她刚回到正院,莺时便送上一些东西,“小姐,证据都整理好了。”
证据自然是铺子里的那些关于陆老夫人贪污的证据。
宋衔霜接过,翻看之后,这才收好。
晚膳时间,莺时亲自去了一趟厨房。
莺时是贴身侍女,原是不必做这些的,但昨日陆时宁就将正院的仆从全部调去了揽月轩,伺候昭和公主。
莺时回来时,脸色十分难看,“小姐……”
她捏紧了手里的食盒,心里很为宋衔霜抱不平。
她家小姐可是侯夫人,晚膳却只有没油水的炒青菜,又冷又硬的馒头……
陆家欺人太甚!
宋衔霜看她的表情便明白了什么,接过食盒看了看,起身朝外走去。
陆家人都在揽月轩。
宋衔霜人还没进门,就听到了里面的欢声笑语。
她无视下人的阻拦,直接进门。原本热闹的花厅瞬间安静,所有人的视线都落在宋衔霜身上。

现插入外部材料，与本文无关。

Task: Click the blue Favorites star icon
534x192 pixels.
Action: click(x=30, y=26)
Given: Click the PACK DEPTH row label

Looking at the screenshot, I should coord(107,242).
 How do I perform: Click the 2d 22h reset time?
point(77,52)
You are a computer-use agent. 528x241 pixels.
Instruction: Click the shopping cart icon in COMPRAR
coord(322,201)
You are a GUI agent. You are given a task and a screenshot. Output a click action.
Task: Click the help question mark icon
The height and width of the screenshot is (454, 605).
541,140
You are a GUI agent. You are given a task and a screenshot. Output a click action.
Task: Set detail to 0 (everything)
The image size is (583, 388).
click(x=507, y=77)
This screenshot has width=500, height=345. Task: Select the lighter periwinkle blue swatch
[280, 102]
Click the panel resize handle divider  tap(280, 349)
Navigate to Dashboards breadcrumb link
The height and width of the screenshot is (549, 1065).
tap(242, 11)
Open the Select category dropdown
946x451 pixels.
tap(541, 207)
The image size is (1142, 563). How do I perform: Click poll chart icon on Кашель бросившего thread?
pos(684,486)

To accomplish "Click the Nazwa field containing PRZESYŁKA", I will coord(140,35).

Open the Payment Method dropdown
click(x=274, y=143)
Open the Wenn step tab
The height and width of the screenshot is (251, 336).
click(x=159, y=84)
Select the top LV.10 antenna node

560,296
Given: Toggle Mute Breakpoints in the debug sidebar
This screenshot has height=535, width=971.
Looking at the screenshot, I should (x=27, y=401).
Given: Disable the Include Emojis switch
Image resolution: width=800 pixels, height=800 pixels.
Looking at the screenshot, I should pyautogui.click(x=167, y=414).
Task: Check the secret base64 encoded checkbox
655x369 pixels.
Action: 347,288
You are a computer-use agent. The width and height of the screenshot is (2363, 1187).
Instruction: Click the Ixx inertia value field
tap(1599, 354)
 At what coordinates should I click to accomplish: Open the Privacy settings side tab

宋衔霜示意莺时,莺时立刻将食盒里的菜取出来,放在了满桌佳肴的最中央。
“宋衔霜。”陆翊珩拧眉斥她,“你闹什么?”
“一个人用膳太无聊,所以特意将我的晚膳带来加个菜。”
宋衔霜的话说的清清楚楚,这是她的晚膳。
陆翊珩拧紧了眉,“你在胡说什么?”
“侯爷不如问问陆时宁。”宋衔霜话音刚落,陆时宁便猛然起身,“你胡说什么!我不是,我没有!”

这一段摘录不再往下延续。